Prompt — What is needed is a faithful copy of all the records.

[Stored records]
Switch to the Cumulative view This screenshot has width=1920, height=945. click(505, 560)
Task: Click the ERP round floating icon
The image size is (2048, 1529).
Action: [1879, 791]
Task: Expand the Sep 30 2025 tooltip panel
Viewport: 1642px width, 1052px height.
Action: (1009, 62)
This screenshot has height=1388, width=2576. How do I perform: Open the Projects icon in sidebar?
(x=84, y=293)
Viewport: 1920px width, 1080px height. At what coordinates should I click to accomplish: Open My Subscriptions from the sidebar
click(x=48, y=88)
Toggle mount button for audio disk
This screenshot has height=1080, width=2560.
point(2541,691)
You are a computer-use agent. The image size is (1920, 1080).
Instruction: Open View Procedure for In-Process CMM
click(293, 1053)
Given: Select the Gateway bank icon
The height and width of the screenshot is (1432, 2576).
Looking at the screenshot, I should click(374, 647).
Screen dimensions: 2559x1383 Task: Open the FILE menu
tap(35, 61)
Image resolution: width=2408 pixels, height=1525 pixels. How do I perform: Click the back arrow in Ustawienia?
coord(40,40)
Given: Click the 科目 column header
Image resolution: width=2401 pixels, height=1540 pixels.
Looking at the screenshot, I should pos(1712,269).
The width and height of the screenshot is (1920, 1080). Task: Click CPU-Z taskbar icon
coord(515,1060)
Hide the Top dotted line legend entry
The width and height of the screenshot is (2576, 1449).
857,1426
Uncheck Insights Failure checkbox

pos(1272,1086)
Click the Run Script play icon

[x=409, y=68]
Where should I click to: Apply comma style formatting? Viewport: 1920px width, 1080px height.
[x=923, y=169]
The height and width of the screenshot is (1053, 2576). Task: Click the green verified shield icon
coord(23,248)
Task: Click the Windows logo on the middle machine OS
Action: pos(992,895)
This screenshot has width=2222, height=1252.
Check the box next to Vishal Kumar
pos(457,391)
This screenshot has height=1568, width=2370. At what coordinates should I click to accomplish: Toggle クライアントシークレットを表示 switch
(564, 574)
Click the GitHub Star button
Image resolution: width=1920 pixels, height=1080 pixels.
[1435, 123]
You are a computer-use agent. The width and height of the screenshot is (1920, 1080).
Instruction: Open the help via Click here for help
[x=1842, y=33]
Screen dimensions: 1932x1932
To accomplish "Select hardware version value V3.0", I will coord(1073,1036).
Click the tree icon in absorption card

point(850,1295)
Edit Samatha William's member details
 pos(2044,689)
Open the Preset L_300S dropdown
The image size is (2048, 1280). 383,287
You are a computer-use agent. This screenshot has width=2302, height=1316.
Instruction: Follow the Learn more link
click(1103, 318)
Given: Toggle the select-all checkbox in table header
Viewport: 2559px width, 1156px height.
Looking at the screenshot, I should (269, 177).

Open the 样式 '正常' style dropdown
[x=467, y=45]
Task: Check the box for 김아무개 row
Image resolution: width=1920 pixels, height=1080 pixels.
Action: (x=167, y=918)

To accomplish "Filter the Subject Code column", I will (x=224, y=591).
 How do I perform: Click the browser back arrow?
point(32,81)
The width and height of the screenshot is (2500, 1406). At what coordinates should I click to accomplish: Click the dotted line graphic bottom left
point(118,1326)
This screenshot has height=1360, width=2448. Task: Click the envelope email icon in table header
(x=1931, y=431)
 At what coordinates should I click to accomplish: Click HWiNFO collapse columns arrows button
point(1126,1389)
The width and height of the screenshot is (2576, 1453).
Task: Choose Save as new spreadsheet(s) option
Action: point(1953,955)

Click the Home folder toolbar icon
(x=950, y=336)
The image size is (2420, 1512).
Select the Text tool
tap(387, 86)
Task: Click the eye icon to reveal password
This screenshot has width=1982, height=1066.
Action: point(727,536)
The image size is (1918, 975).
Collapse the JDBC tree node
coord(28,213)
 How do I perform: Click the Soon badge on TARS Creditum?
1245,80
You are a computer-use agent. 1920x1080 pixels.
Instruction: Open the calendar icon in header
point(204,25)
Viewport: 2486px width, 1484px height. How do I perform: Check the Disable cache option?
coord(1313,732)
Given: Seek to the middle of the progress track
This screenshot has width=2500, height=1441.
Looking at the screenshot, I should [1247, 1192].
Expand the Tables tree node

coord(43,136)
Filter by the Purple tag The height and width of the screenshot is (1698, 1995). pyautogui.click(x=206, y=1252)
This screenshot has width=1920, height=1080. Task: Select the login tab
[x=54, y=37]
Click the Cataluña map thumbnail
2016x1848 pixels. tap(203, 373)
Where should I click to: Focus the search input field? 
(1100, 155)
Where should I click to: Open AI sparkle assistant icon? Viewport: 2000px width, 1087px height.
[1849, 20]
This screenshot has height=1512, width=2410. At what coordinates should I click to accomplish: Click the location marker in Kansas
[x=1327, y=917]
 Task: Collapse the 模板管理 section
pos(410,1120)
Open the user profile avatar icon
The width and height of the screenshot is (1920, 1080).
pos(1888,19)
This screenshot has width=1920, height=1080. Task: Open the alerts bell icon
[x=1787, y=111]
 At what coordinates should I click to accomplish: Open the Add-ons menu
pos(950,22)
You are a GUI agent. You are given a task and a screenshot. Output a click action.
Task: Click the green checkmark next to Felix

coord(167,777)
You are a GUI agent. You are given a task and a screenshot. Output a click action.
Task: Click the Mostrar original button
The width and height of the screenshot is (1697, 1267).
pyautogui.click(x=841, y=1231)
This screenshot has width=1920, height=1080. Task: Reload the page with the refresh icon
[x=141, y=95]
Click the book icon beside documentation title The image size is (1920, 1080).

Response for this exercise —
Switch to the Cumulative view This screenshot has width=1920, height=945. click(505, 560)
Task: Click the ERP round floating icon
The image size is (2048, 1529).
Action: [1879, 791]
Task: Expand the Sep 30 2025 tooltip panel
Viewport: 1642px width, 1052px height.
Action: (1009, 62)
This screenshot has height=1388, width=2576. How do I perform: Open the Projects icon in sidebar?
(x=84, y=293)
Viewport: 1920px width, 1080px height. At what coordinates should I click to accomplish: Open My Subscriptions from the sidebar
click(x=48, y=88)
Toggle mount button for audio disk
This screenshot has height=1080, width=2560.
point(2541,691)
You are a computer-use agent. The image size is (1920, 1080).
Instruction: Open View Procedure for In-Process CMM
click(293, 1053)
Given: Select the Gateway bank icon
The height and width of the screenshot is (1432, 2576).
Looking at the screenshot, I should click(374, 647).
Screen dimensions: 2559x1383 Task: Open the FILE menu
tap(35, 61)
Image resolution: width=2408 pixels, height=1525 pixels. How do I perform: Click the back arrow in Ustawienia?
coord(40,40)
Given: Click the 科目 column header
Image resolution: width=2401 pixels, height=1540 pixels.
Looking at the screenshot, I should pos(1712,269).
The width and height of the screenshot is (1920, 1080). Task: Click CPU-Z taskbar icon
coord(515,1060)
Hide the Top dotted line legend entry
The width and height of the screenshot is (2576, 1449).
857,1426
Uncheck Insights Failure checkbox

pos(1272,1086)
Click the Run Script play icon

[x=409, y=68]
Where should I click to: Apply comma style formatting? Viewport: 1920px width, 1080px height.
[x=923, y=169]
The height and width of the screenshot is (1053, 2576). Task: Click the green verified shield icon
coord(23,248)
Task: Click the Windows logo on the middle machine OS
Action: pos(992,895)
This screenshot has width=2222, height=1252.
Check the box next to Vishal Kumar
pos(457,391)
This screenshot has height=1568, width=2370. At what coordinates should I click to accomplish: Toggle クライアントシークレットを表示 switch
(564, 574)
Click the GitHub Star button
Image resolution: width=1920 pixels, height=1080 pixels.
[1435, 123]
You are a computer-use agent. The width and height of the screenshot is (1920, 1080).
Instruction: Open the help via Click here for help
[x=1842, y=33]
Screen dimensions: 1932x1932
To accomplish "Select hardware version value V3.0", I will coord(1073,1036).
Click the tree icon in absorption card

point(850,1295)
Edit Samatha William's member details
 pos(2044,689)
Open the Preset L_300S dropdown
The image size is (2048, 1280). 383,287
You are a computer-use agent. This screenshot has width=2302, height=1316.
Instruction: Follow the Learn more link
click(1103, 318)
Given: Toggle the select-all checkbox in table header
Viewport: 2559px width, 1156px height.
Looking at the screenshot, I should (269, 177).

Open the 样式 '正常' style dropdown
[x=467, y=45]
Task: Check the box for 김아무개 row
Image resolution: width=1920 pixels, height=1080 pixels.
Action: (x=167, y=918)

To accomplish "Filter the Subject Code column", I will (x=224, y=591).
 How do I perform: Click the browser back arrow?
point(32,81)
The width and height of the screenshot is (2500, 1406). At what coordinates should I click to accomplish: Click the dotted line graphic bottom left
point(118,1326)
This screenshot has height=1360, width=2448. Task: Click the envelope email icon in table header
(x=1931, y=431)
 At what coordinates should I click to accomplish: Click HWiNFO collapse columns arrows button
point(1126,1389)
The width and height of the screenshot is (2576, 1453).
Task: Choose Save as new spreadsheet(s) option
Action: point(1953,955)

Click the Home folder toolbar icon
(x=950, y=336)
The image size is (2420, 1512).
Select the Text tool
tap(387, 86)
Task: Click the eye icon to reveal password
This screenshot has width=1982, height=1066.
Action: point(727,536)
The image size is (1918, 975).
Collapse the JDBC tree node
coord(28,213)
 How do I perform: Click the Soon badge on TARS Creditum?
1245,80
You are a computer-use agent. 1920x1080 pixels.
Instruction: Open the calendar icon in header
point(204,25)
Viewport: 2486px width, 1484px height. How do I perform: Check the Disable cache option?
coord(1313,732)
Given: Seek to the middle of the progress track
This screenshot has width=2500, height=1441.
Looking at the screenshot, I should [1247, 1192].
Expand the Tables tree node

coord(43,136)
Filter by the Purple tag The height and width of the screenshot is (1698, 1995). pyautogui.click(x=206, y=1252)
This screenshot has width=1920, height=1080. Task: Select the login tab
[x=54, y=37]
Click the Cataluña map thumbnail
2016x1848 pixels. tap(203, 373)
Where should I click to: Focus the search input field? 
(1100, 155)
Where should I click to: Open AI sparkle assistant icon? Viewport: 2000px width, 1087px height.
[1849, 20]
This screenshot has height=1512, width=2410. At what coordinates should I click to accomplish: Click the location marker in Kansas
[x=1327, y=917]
 Task: Collapse the 模板管理 section
pos(410,1120)
Open the user profile avatar icon
The width and height of the screenshot is (1920, 1080).
pos(1888,19)
This screenshot has width=1920, height=1080. Task: Open the alerts bell icon
[x=1787, y=111]
 At what coordinates should I click to accomplish: Open the Add-ons menu
pos(950,22)
You are a GUI agent. You are given a task and a screenshot. Output a click action.
Task: Click the green checkmark next to Felix

coord(167,777)
You are a GUI agent. You are given a task and a screenshot. Output a click action.
Task: Click the Mostrar original button
The width and height of the screenshot is (1697, 1267).
pyautogui.click(x=841, y=1231)
This screenshot has width=1920, height=1080. Task: Reload the page with the refresh icon
[x=141, y=95]
Click the book icon beside documentation title The image size is (1920, 1080).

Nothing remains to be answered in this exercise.